I often joke with my friends that prayer would be so much easier if God just sent postcards. You say a prayer, ask a question or have a request, and a few days later a postcard shows up in the mail. Wouldn’t that be beautiful?

Picture the scene: After getting home from work, I grab the mail. As I flip past all the bills, I come upon a beautiful postcard. There’s a picture with a blue sky, a couple of wispy clouds, a rainbow streaking across it. The card reads:

Dear Karen:

You know that animal rescue you keep thinking about opening up? I want you to do that. Buy the hobby farm down the road. I will provide.

Love,

God

I run into the living room to tell my husband. “Jason! We HAVE to buy the hobby farm down the road!”

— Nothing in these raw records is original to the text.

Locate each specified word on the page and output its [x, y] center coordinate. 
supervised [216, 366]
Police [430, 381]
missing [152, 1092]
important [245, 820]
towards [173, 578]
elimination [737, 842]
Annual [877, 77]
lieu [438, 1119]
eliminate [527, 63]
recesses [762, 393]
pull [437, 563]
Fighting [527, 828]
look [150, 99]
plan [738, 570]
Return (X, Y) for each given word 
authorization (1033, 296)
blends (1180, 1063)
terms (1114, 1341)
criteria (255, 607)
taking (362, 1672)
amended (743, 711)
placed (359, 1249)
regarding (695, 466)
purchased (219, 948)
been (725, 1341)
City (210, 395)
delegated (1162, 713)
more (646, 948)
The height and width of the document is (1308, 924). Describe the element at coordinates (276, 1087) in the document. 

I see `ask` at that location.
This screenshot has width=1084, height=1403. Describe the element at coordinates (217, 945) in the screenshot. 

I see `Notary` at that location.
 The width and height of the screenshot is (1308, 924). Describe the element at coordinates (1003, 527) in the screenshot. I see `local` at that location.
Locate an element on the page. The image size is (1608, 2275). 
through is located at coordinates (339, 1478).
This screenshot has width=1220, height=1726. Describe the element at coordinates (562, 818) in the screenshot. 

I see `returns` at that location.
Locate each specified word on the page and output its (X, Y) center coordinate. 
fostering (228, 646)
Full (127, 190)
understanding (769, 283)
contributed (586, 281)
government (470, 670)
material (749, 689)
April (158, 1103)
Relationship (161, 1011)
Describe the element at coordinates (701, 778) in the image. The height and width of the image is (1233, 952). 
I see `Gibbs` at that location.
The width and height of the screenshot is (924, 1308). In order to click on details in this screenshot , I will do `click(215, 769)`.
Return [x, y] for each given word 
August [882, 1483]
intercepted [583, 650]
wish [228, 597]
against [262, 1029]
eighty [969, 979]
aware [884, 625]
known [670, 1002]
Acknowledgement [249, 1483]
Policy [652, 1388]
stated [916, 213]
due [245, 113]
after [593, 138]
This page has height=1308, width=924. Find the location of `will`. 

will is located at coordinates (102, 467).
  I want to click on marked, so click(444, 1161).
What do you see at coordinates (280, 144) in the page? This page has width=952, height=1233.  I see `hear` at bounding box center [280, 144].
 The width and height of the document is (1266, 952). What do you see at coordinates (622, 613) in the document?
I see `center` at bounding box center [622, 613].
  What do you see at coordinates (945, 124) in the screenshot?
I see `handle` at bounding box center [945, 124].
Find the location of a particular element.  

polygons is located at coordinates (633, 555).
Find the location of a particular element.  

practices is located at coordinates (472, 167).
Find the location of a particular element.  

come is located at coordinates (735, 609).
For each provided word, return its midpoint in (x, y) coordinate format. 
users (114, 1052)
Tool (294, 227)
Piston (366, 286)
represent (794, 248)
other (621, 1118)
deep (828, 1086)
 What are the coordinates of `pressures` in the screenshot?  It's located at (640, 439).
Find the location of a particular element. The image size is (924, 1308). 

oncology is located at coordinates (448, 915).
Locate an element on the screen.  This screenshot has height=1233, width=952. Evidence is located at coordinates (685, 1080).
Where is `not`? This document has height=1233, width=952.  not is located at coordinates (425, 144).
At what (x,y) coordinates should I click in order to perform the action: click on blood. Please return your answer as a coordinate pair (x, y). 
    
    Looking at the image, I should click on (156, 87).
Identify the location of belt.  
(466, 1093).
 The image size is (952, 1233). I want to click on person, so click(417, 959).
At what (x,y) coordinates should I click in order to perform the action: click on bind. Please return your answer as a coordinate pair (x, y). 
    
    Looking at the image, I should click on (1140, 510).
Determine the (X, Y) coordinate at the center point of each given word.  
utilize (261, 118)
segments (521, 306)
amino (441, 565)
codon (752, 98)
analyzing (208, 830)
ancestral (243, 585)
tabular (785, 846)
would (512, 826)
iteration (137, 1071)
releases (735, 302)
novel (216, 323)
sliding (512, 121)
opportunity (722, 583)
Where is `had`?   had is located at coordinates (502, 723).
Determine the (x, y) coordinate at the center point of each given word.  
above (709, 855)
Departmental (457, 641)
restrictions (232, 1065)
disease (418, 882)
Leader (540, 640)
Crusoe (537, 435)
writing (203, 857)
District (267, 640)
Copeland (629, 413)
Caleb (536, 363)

Jason’s response? “Are you crazy? That place is half a million dollars. We can’t possibly afford that!”

“But I got the postcard!”

“Ooooh…well then…”

You can’t possibly argue with a postcard from God.

* * * * * * * * * * * * * * * * * * * *

Many weeks after the earthquake in Haiti, my postcard arrived. It came in the form of a whisper. A thought that never left my mind. A voice that kept saying:

“I need you to help the children of Haiti.”

Since it wasn’t an actual postcard, doubt crept in. Maybe I’ve just been watching too much CNN. He can’t possibly be asking me to travel to Haiti. I’ve got my own children. Has He SEEN how big the tarantulas are there? And what about the LITTLE bugs? Malaria, Typhoid Fever, Hepatitis.

“I need you to help the children of Haiti.”

But God, this isn’t what I’ve been asking for. I’ve actually been asking about my JOB. What do you want me to do for work? You know, I really want to buy that hobby farm down the road and save a bunch of animals. All God’s creatures. Get it?

“I need you to help the children of Haiti.”

What followed was something that will still bring me to tears. A series of what I call ‘divine coincidences’. An orphanage presented itself. The money to cover the travel expenses came in the way of an unexpected bonus at work. My boss actually approved the vacation time.

I will be traveling to Haiti the early hours of August 16th where I will be volunteering at an orphanage called Children of the Promise. My days and nights will be spent caring for little ones, primarily ages birth to 2 years old. Changing diapers, bathing, feeding, providing therapy. There will be big bugs, and there will be little bugs. But I got the postcard, and I have to go.